» Work to do
Convert the records into a Markdown table with two columns, No. and Entry. Number each nonblank line in No. and copy it into Entry, omitting blank lines.

* begin *

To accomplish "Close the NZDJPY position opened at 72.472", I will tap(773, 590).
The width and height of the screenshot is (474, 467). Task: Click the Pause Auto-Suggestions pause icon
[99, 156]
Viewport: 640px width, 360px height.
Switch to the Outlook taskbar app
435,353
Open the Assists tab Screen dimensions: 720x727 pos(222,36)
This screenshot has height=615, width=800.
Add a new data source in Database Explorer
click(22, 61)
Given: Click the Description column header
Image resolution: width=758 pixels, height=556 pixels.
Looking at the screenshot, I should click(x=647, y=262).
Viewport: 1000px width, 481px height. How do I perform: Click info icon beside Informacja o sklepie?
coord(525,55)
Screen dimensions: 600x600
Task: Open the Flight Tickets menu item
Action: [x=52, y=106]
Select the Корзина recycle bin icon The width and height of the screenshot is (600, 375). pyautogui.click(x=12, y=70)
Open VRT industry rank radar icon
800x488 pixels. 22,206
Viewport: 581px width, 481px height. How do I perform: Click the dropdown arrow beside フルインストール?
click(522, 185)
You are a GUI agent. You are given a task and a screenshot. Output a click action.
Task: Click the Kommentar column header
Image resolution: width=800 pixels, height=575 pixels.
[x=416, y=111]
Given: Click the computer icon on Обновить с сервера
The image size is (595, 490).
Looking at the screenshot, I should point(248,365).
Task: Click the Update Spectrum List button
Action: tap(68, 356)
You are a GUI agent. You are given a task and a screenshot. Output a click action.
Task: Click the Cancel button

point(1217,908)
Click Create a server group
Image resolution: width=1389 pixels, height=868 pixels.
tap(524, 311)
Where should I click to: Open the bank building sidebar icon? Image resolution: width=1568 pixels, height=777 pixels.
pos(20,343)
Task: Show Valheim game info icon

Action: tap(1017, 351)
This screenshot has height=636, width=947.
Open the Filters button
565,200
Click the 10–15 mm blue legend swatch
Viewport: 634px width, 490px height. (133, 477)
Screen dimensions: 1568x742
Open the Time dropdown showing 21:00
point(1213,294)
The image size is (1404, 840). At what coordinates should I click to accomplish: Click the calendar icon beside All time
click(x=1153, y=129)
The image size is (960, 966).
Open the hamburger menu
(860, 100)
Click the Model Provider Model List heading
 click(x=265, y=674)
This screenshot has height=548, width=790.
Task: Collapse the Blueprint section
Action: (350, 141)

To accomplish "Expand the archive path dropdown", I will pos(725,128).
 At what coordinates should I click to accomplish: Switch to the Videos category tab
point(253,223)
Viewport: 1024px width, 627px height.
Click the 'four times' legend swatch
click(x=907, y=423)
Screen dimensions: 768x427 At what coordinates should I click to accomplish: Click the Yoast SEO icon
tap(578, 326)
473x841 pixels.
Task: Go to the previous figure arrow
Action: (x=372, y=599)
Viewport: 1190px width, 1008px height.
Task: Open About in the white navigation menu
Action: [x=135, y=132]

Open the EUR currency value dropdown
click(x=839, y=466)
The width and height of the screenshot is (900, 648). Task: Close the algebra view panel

* end *

» Solution for this problem
| No. | Entry |
|---|---|
| 1 | To accomplish "Close the NZDJPY position opened at 72.472", I will tap(773, 590). |
| 2 | The width and height of the screenshot is (474, 467). Task: Click the Pause Auto-Suggestions pause icon |
| 3 | [99, 156] |
| 4 | Viewport: 640px width, 360px height. |
| 5 | Switch to the Outlook taskbar app |
| 6 | 435,353 |
| 7 | Open the Assists tab Screen dimensions: 720x727 pos(222,36) |
| 8 | This screenshot has height=615, width=800. |
| 9 | Add a new data source in Database Explorer |
| 10 | click(22, 61) |
| 11 | Given: Click the Description column header |
| 12 | Image resolution: width=758 pixels, height=556 pixels. |
| 13 | Looking at the screenshot, I should click(x=647, y=262). |
| 14 | Viewport: 1000px width, 481px height. How do I perform: Click info icon beside Informacja o sklepie? |
| 15 | coord(525,55) |
| 16 | Screen dimensions: 600x600 |
| 17 | Task: Open the Flight Tickets menu item |
| 18 | Action: [x=52, y=106] |
| 19 | Select the Корзина recycle bin icon The width and height of the screenshot is (600, 375). pyautogui.click(x=12, y=70) |
| 20 | Open VRT industry rank radar icon |
| 21 | 800x488 pixels. 22,206 |
| 22 | Viewport: 581px width, 481px height. How do I perform: Click the dropdown arrow beside フルインストール? |
| 23 | click(522, 185) |
| 24 | You are a GUI agent. You are given a task and a screenshot. Output a click action. |
| 25 | Task: Click the Kommentar column header |
| 26 | Image resolution: width=800 pixels, height=575 pixels. |
| 27 | [x=416, y=111] |
| 28 | Given: Click the computer icon on Обновить с сервера |
| 29 | The image size is (595, 490). |
| 30 | Looking at the screenshot, I should point(248,365). |
| 31 | Task: Click the Update Spectrum List button |
| 32 | Action: tap(68, 356) |
| 33 | You are a GUI agent. You are given a task and a screenshot. Output a click action. |
| 34 | Task: Click the Cancel button |
| 35 | point(1217,908) |
| 36 | Click Create a server group |
| 37 | Image resolution: width=1389 pixels, height=868 pixels. |
| 38 | tap(524, 311) |
| 39 | Where should I click to: Open the bank building sidebar icon? Image resolution: width=1568 pixels, height=777 pixels. |
| 40 | pos(20,343) |
| 41 | Task: Show Valheim game info icon |
| 42 | Action: tap(1017, 351) |
| 43 | This screenshot has height=636, width=947. |
| 44 | Open the Filters button |
| 45 | 565,200 |
| 46 | Click the 10–15 mm blue legend swatch |
| 47 | Viewport: 634px width, 490px height. (133, 477) |
| 48 | Screen dimensions: 1568x742 |
| 49 | Open the Time dropdown showing 21:00 |
| 50 | point(1213,294) |
| 51 | The image size is (1404, 840). At what coordinates should I click to accomplish: Click the calendar icon beside All time |
| 52 | click(x=1153, y=129) |
| 53 | The image size is (960, 966). |
| 54 | Open the hamburger menu |
| 55 | (860, 100) |
| 56 | Click the Model Provider Model List heading |
| 57 |  click(x=265, y=674) |
| 58 | This screenshot has height=548, width=790. |
| 59 | Task: Collapse the Blueprint section |
| 60 | Action: (350, 141) |
| 61 | To accomplish "Expand the archive path dropdown", I will pos(725,128). |
| 62 |  At what coordinates should I click to accomplish: Switch to the Videos category tab |
| 63 | point(253,223) |
| 64 | Viewport: 1024px width, 627px height. |
| 65 | Click the 'four times' legend swatch |
| 66 | click(x=907, y=423) |
| 67 | Screen dimensions: 768x427 At what coordinates should I click to accomplish: Click the Yoast SEO icon |
| 68 | tap(578, 326) |
| 69 | 473x841 pixels. |
| 70 | Task: Go to the previous figure arrow |
| 71 | Action: (x=372, y=599) |
| 72 | Viewport: 1190px width, 1008px height. |
| 73 | Task: Open About in the white navigation menu |
| 74 | Action: [x=135, y=132] |
| 75 | Open the EUR currency value dropdown |
| 76 | click(x=839, y=466) |
| 77 | The width and height of the screenshot is (900, 648). Task: Close the algebra view panel |